#### DOCUMENT EXCERPT:
This post is going to look at:

  • Planning / mapping out some simple previs for using tracking data on some moving lights
  • Using the Object CHOP to calculate bearings for rotation information
  • Some simple use of custom parameters and bindings
  • Pattern matching for renaming
  • Using the CHOP export method Channel Name is Path:Parameter
Top level look at our setup

As a disclaimer, this is not a great approach for LOTS of lights – but is a great way to get started and make sure you understand what you’re trying to accomplish.

Workspace Setup

I like a workspace where it’s easy to see multiple perspectives at the same time. In this case I’d like to see the the network editor (your typical Touch workspace), the geometry viewer, and a rendered view. We can split our workspace with the icon that looks like a little down arrow in the upper right corner of the pane bar:

Split the network with the drop down menu in the upper right

In this case I’m going to split the workspace left/right, and then once top/bottom. In the pane on the top right I’m going to change the Pane Type to geometry.

Change the pane type to geometry

On the Bottom I’m going to change the pane type to Panel. If we’re working with container COMPs this can be very handy as it lets us see the panel for the container. If you’ve created an interface, that means you can also interact with your controls from here, without having to open a floating window.

A clean project set up like this looks like:

Our blank network

Our last step here is going to be adding a Container COMP to our network. We also need to rename it, and make sure our two new windows on the right correctly reference our net container. Our network bar is path based, so we just need to make sure both of them have the address: /project1/container_previs

Container COMP with our correct addresses

Custom Parameters

I want to control the elements of my previs container with a set of custom parameters. This will help me reduce the places I have to look for making changes, and helps save me the step of building a UI to control this visualization. I already happen to know what pieces I want to add here:

  • Transform controls for a tracked object
  • Transform Controls for 3 lights
  • Color Controls for 3 lights
  • Dimmer Controls for 3 lights
  • All of these should live on a page called “Settings”

In the end, our custom parameters should look like this:

Our Custom Parameters

I’m not going to go into huge detail here about how to set up the custom parameters here, but you can learn more about using custom parameters:

There is, however, one quick thing to point out. The addition of bindings in the Spring update comes along with a handy way to take quick advantage of them. We can use the drag and drop trick to add a set of custom parameters from another operator, and we can also auto assign all of our bindings in the process. Let’s take a look at that process.

Inside of /project1/conatiner_previs I’m going to add a light COMP. I’m going to first open the custom parameters dialog, and then add a page to my previs container called Settings. Next I’m going to grab the parameter Translate from my light comp, and drag it right onto the Parameter column in the customize dialogue. Here’s where the magic happens. Next I’ll select Bind New Par as Master from the drop-down, and ta-da – now your bindings are already set up for you:

Auto-assign our bindings by dragging and dropping

Scene Set-up

To set up this scene I’m going to use a few simple tricks. First I’m going to use a camera and a few pieces of geometry to get started. For something like the stage, I like a single top level Geo, with separate pieces nested inside. The benefit here is that if we scale or transform our top level Geo those changes will propagate to our nested elements:

Inside out stage

You’ll notice a separate wire-frame version of the stage inside of our stage – this is to give us some nice grid lines. geo2 is also transformed ever so slightly above geo as well, so we’ve got some nice clean rendering. Looking at the phong material for the primary stage, it’s got a slight gray emit color – so we can see it even when there’s no light on it’s surface.

#### EXTRACTED DATA:

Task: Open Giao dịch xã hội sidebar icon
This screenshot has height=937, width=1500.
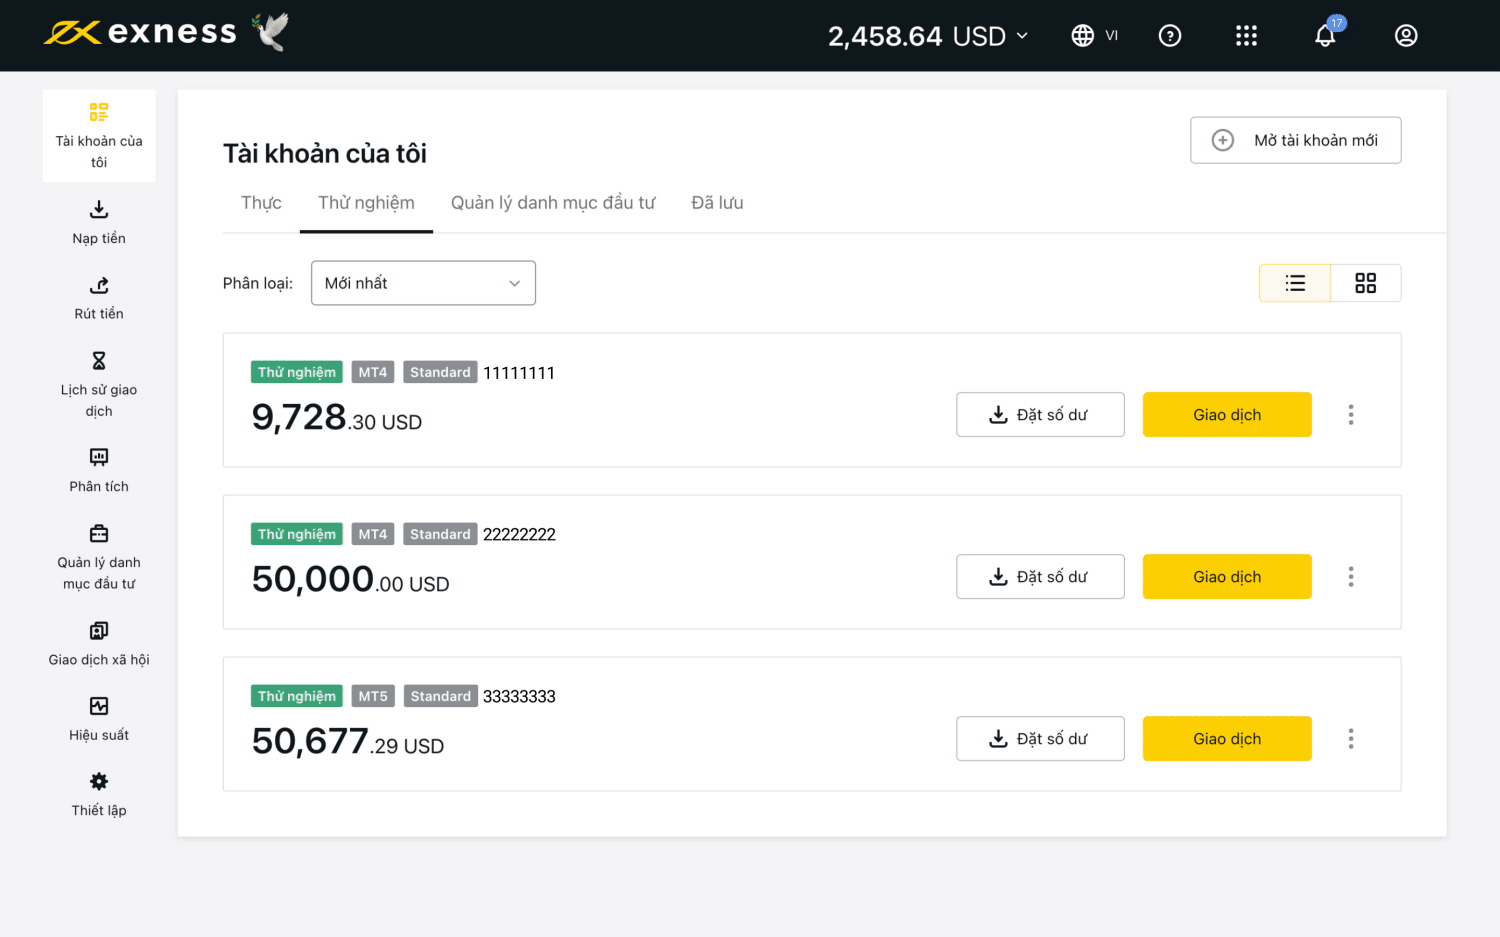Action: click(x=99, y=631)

==

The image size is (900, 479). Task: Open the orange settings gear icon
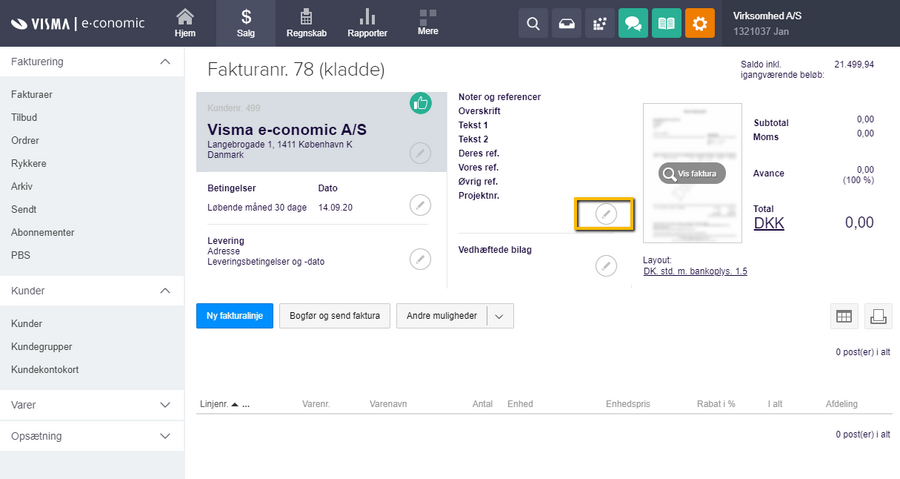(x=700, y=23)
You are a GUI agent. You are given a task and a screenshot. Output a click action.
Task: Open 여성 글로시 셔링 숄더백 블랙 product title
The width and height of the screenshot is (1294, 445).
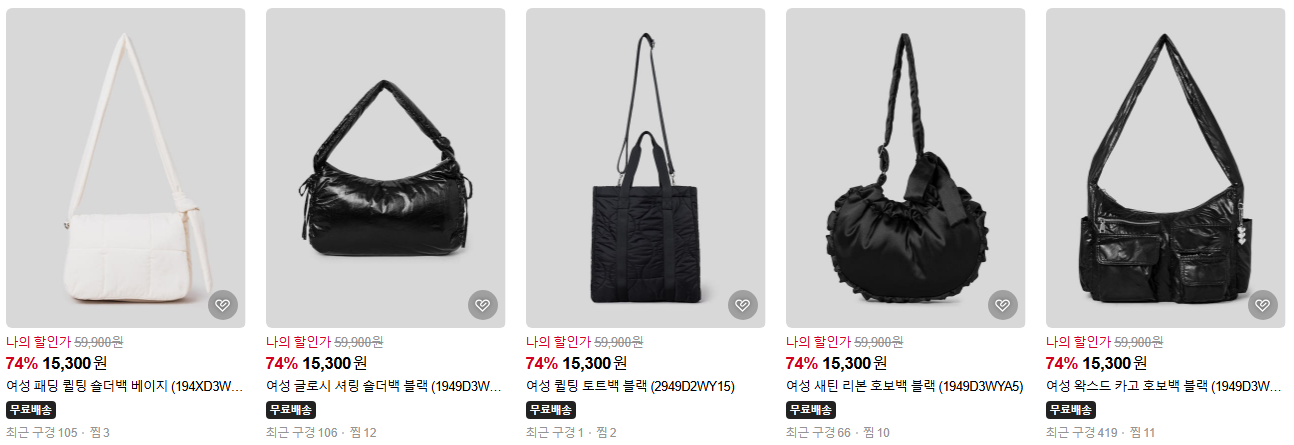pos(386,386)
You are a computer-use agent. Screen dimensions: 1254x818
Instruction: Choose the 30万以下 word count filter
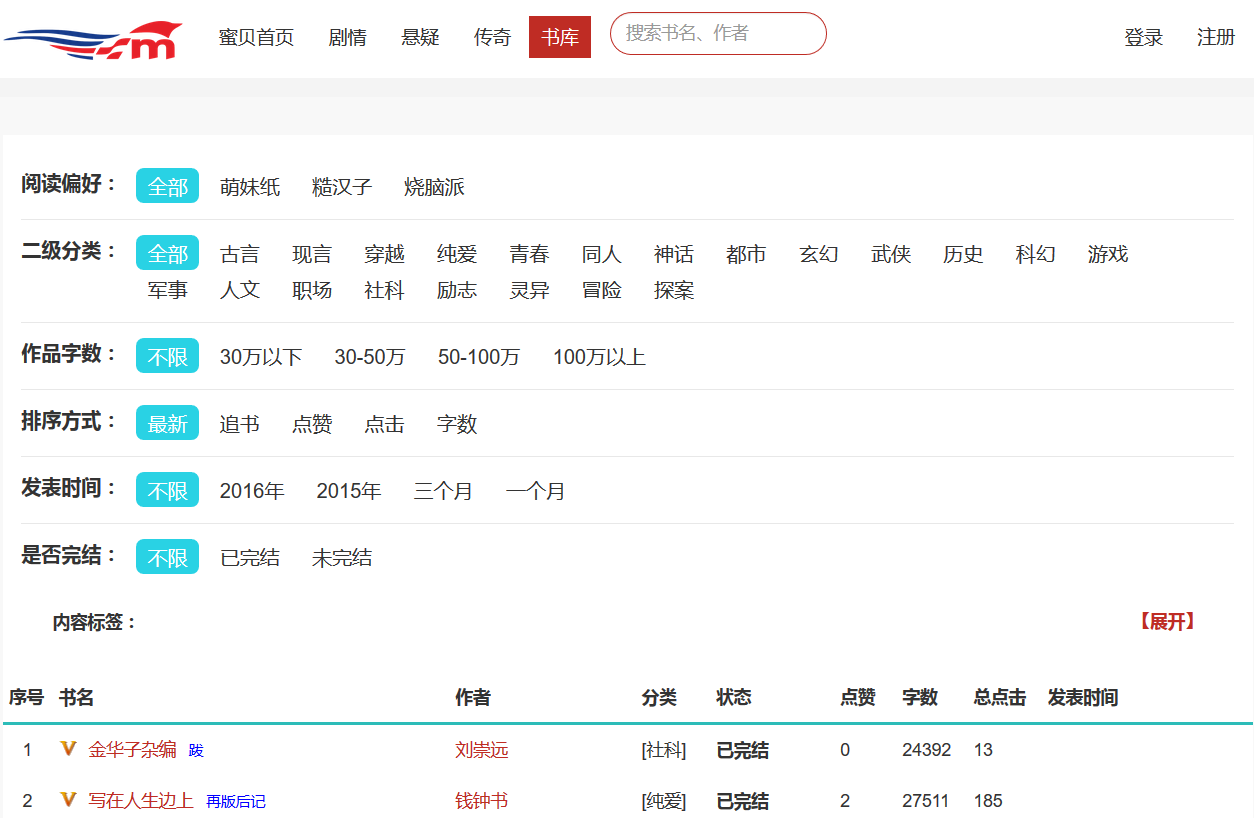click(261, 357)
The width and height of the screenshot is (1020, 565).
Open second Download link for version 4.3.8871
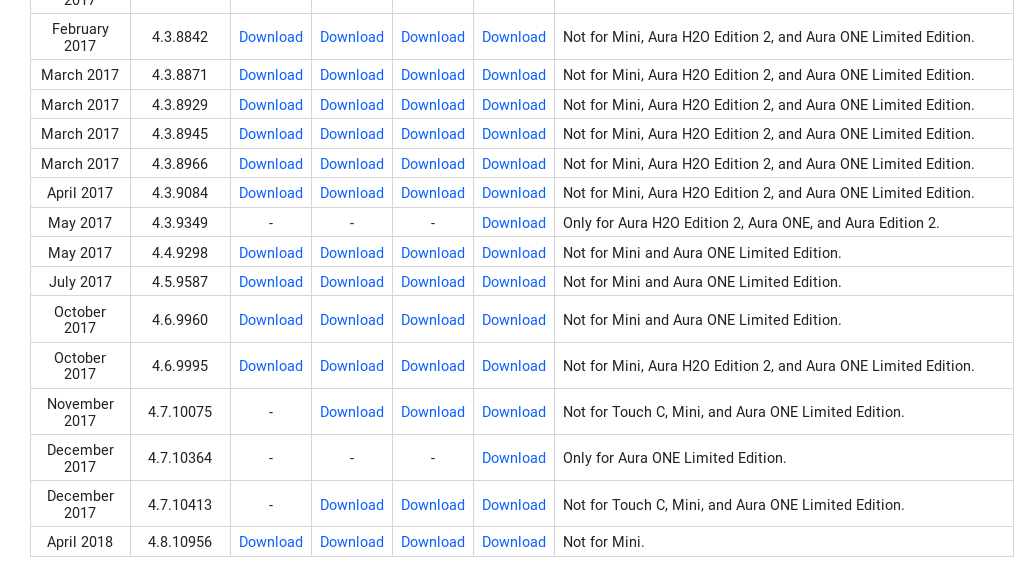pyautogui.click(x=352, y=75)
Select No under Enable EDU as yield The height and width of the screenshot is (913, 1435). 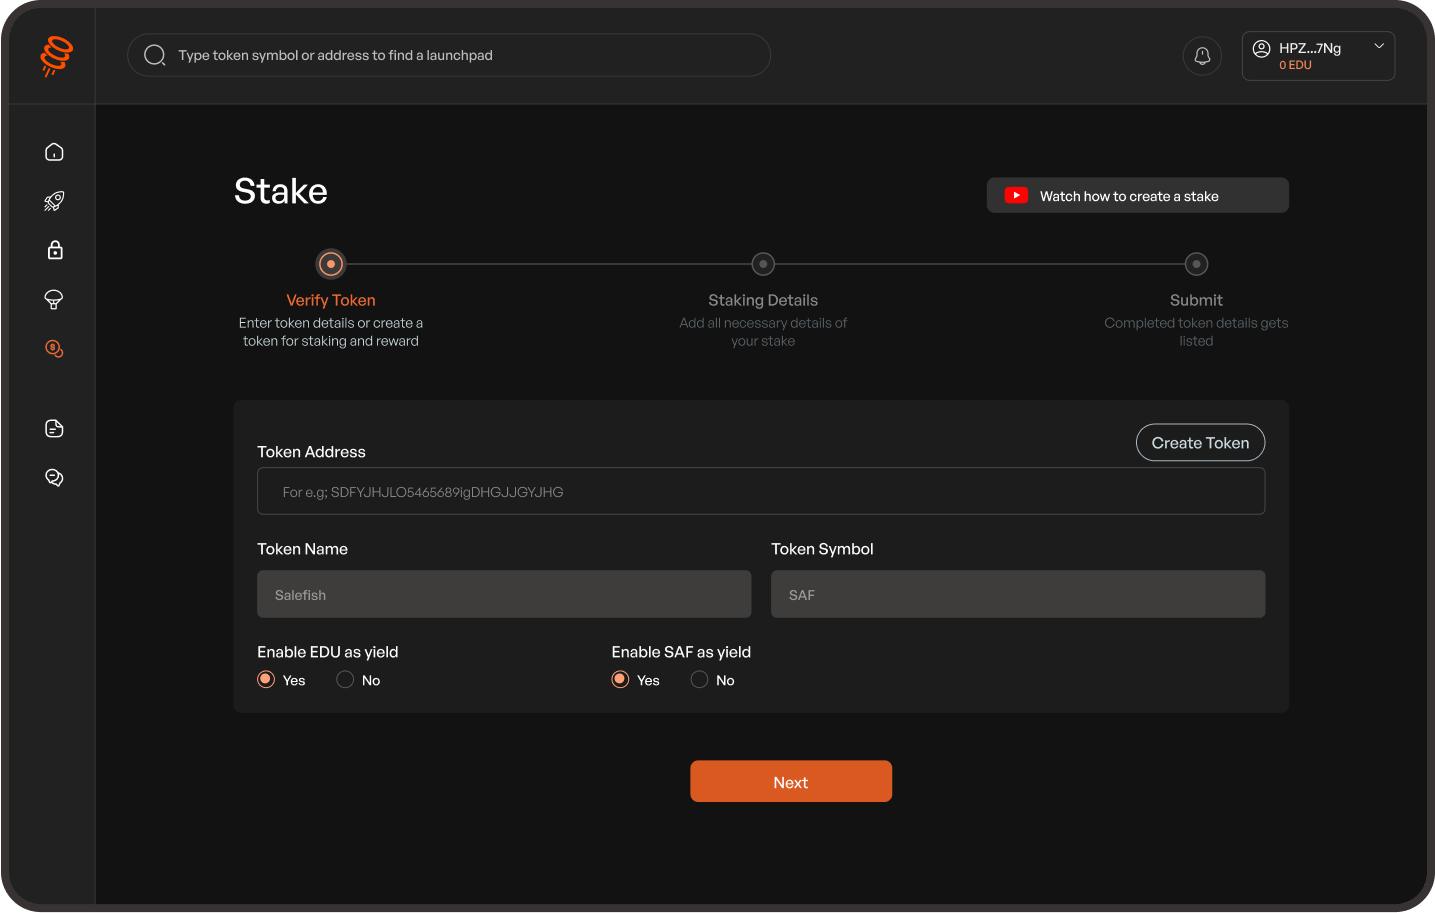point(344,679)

---

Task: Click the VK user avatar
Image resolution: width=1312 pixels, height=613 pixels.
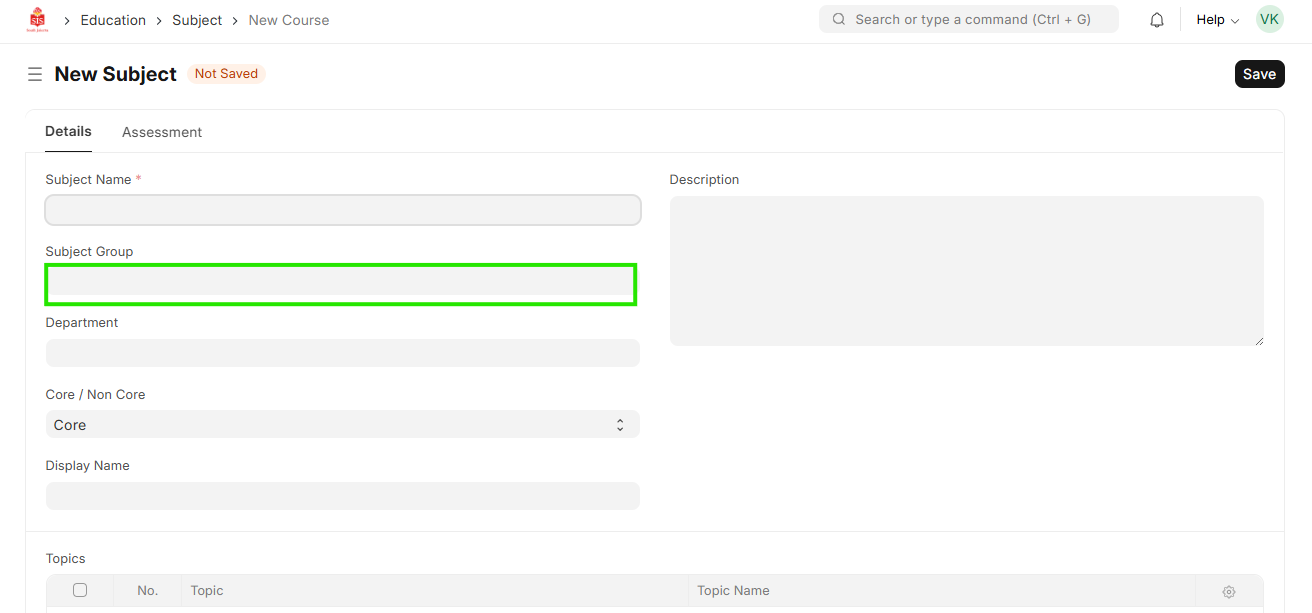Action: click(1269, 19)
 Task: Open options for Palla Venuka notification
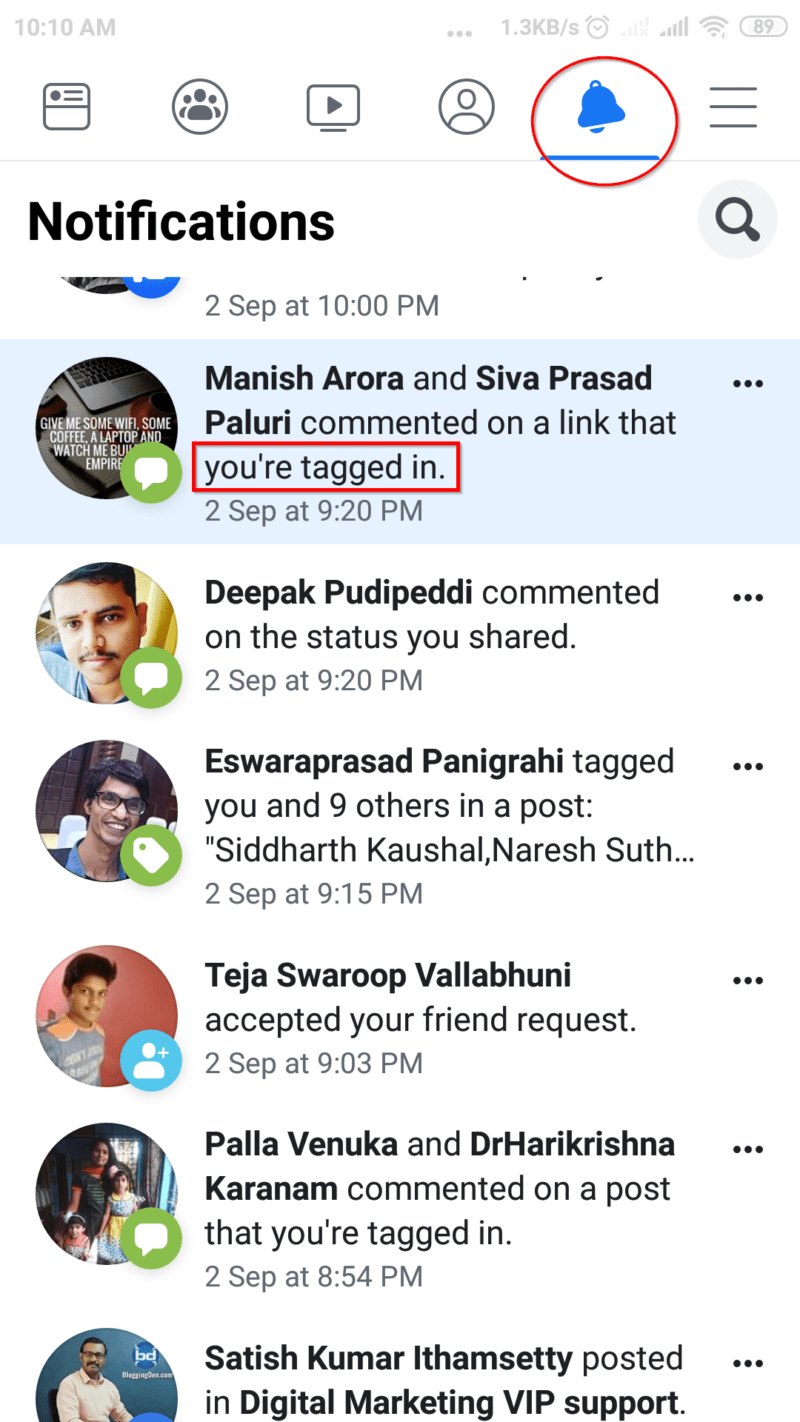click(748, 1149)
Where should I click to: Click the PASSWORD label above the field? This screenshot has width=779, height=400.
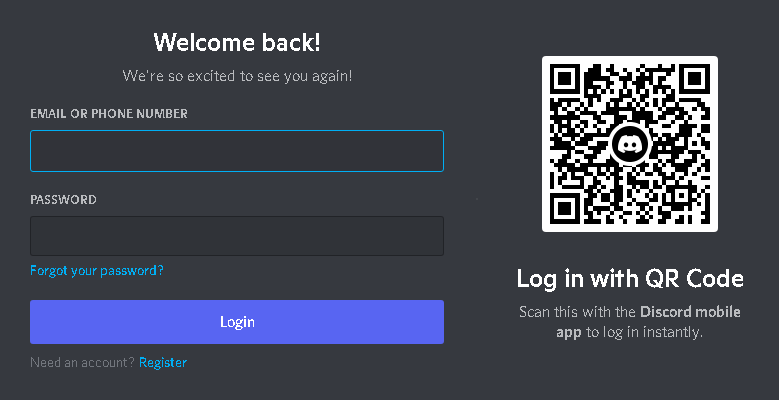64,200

#### TASK INSTRUCTIONS:
a – Decide whether each statement below agrees with the TouchDesigner previs tutorial. For each one, answer yes or no and quote the words from the tutorial that decide it.
(i) The approach described works well for setups with a large number of lights.
(ii) The bottom pane of the workspace is changed to the Panel pane type.
(iii) The phong material for the primary stage has a slight gray emit color.
b – Answer these questions using the TouchDesigner previs tutorial.
(i) What address must both new windows on the right have?
(ii) What is the name of the page where all the custom parameters should live?
(iii) After dragging Translate onto the Parameter column, which option is chosen from the drop-down?
c – Extend the TouchDesigner previs tutorial past its final sentence.

#### TASK ANSWERS:
a –
(i) No: "this is not a great approach for LOTS of lights"
(ii) Yes: "On the Bottom I’m going to change the pane type to Panel."
(iii) Yes: "it’s got a slight gray emit color"

b –
(i) /project1/container_previs
(ii) Settings
(iii) Bind New Par as Master

c –
We’ll also use a little trick with our camera. I’ve set my camera to look at a null COMP in our scene. This gives us some better handles for adjusting where our camera is looking without needing to manually set the rotation and transformation values. This is often a very helpful and easy way to get better camera controls by thinking spatially, rather than as transformation values.

Finally, I’m going to add another geo and change it to be a sphere. In this case I want some object to represent a moving object on my stage. I’m going to bind this object to my parent’s custom parameters that I already set-up for transformation. This means I can change the position of this geo either from the parent’s custom ops, or from the parameters on the geo.

Light Set-up

Depending on the order you’ve done this, you may have already created lights to set-up your custom parameters. If you haven’t done that yet, now’s a good time to add some lights to your scene. I’m going to use three for now. I’m also going to use a table to hold the transformation information for our lights. I’m using a table here because I’m thinking of a situation where my lights aren’t going to move – theatrical lights are usually transformationaly stable, and instead just rotate. If you’re lights are going to move in xyz position, this isn’t the most optimal set-up. Next I’m going to convert my table of positions to CHOP data. In my Dat to CHOP I want to make sure that I’m using a channel per column, and that my fist row and first column are marked as names.

Convert from DAT to CHOP

Next I’m going to use an object CHOP to find the position data for my target (that sphere we set-up in our scene). I’m going to plug my datto1 into that a second object CHOP, and my first object CHOP into the second input. Next I’ll make sure that I’m computing bearing, and on the channel page I want to change the output range to be start/end. I want to change that to samples instead of seconds, and then make sure that I start at sample 0 and end at sample 2.

Object CHOP -bearing calculations

So what’s this all about? What we’re doing with this second object CHOP is calculating the rotational values that will tell us the how to look at our target with each of our lights. We can then use this to set the rotation of our lights so they follow our target object. We could also do this with a chain of Math CHOPs… but having done it both ways, they’re almost computationally identical, and this you can do with fewer operators. So now we know the rotation values we need to set our on lights to make sure they’re looking at our target.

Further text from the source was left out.